Shown are some of the pathways and proteins regulated during each stage of efferocytosis. Initially, soluble factors such as the find-me signal ATP or the polyamine spermidine are released from apoptotic cells and signal to neighboring phagocytes through as-yet unidentified mechanisms. Phosphatidylserine (PS)-mediated engagement with a PS receptor induces a change in metabolic programs, including upregulation of SLC2A1 and glucose uptake for aerobic glycolysis. PS engagement triggers internalization and digestion of the apoptotic cell, at which point phagocytes appear to switch to different metabolic programs that allow the phagocyte to manage engulfment of the first corpse and proceed to engulfment of subsequent corpses.

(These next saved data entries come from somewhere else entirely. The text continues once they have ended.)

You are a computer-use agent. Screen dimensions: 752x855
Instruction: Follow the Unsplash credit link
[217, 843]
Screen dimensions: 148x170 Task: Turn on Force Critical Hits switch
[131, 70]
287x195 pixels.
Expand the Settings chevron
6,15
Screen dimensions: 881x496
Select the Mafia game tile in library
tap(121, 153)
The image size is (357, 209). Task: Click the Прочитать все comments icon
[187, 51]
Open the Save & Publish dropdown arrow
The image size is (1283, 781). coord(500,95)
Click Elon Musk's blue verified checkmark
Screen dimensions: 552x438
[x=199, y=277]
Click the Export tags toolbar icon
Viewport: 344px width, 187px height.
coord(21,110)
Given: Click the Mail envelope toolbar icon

Figure 2.. The tissue environment of phagocytes under high burden.

Some tissues experience continued high burden phagocytosis, including removal of unique tissue material (such as surfactant in the alveoli of lungs) on top of removal of apoptotic cells. Shown are a selection of representative tissues, some of the cell and material types they are responsible for clearing, and the oxygen levels that these phagocytes must cope with, all of which likely impact their metabolic function. Mφ – macrophage.

Figure 3.. Quiet efferocytosis versus failure to appropriately digest models of inflammatory disease.

(A) Depiction of failure to appropriately clear (FAC) vs. failure to appropriately digest (FAD) models. In QE, cells undergo apoptosis and are either detected and engulfed (Successful) or not (Failed). Successful clearance induces production of anti-inflammatory cytokines (e.g., IL-10), maintaining homeostasis. Failed clearance results in necrosis of apoptotic cells, production of inflammatory molecules (e.g., HMGB1), and induction of inflammatory disease. In FAD, apoptotic cells are engulfed by phagocytes. Digestion of apoptotic cell material in the phagolysosome (Appropriate) induces programs in phagocytes to maintain homeostasis. Failed or incomplete digestion of apoptotic cell material (Inappropriate), on the other hand, induces inflammatory programs in phagocytes, contributing to inflammatory disease. (B) Rapid response circuits (RRC) consist of sensors, such as the kinase WNK1, and effectors, such as the SLC12 transporters, that are required for ‘healthy’ digestion of apoptotic cells (FAD model). In RRCs, internalization of apoptotic cells (1) induces a change in cellular state. For instance, apoptotic cell internalization induces chloride efflux. The phagocyte senses this change (2), such as WNK1 directly sensing a decrease in cytosolic chloride. Sensor proteins then induce a switch in the circuit (3). WNK1 activates and initiates a signaling cascade resulting in SLC12A2 opening and SLC12A4 closing, allowing for influx of extracellular chloride and blocking efflux of intracellular chloride. If chloride levels are deemed safe, then the circuit closes. Otherwise, the circuit remains open until homeostasis is achieved.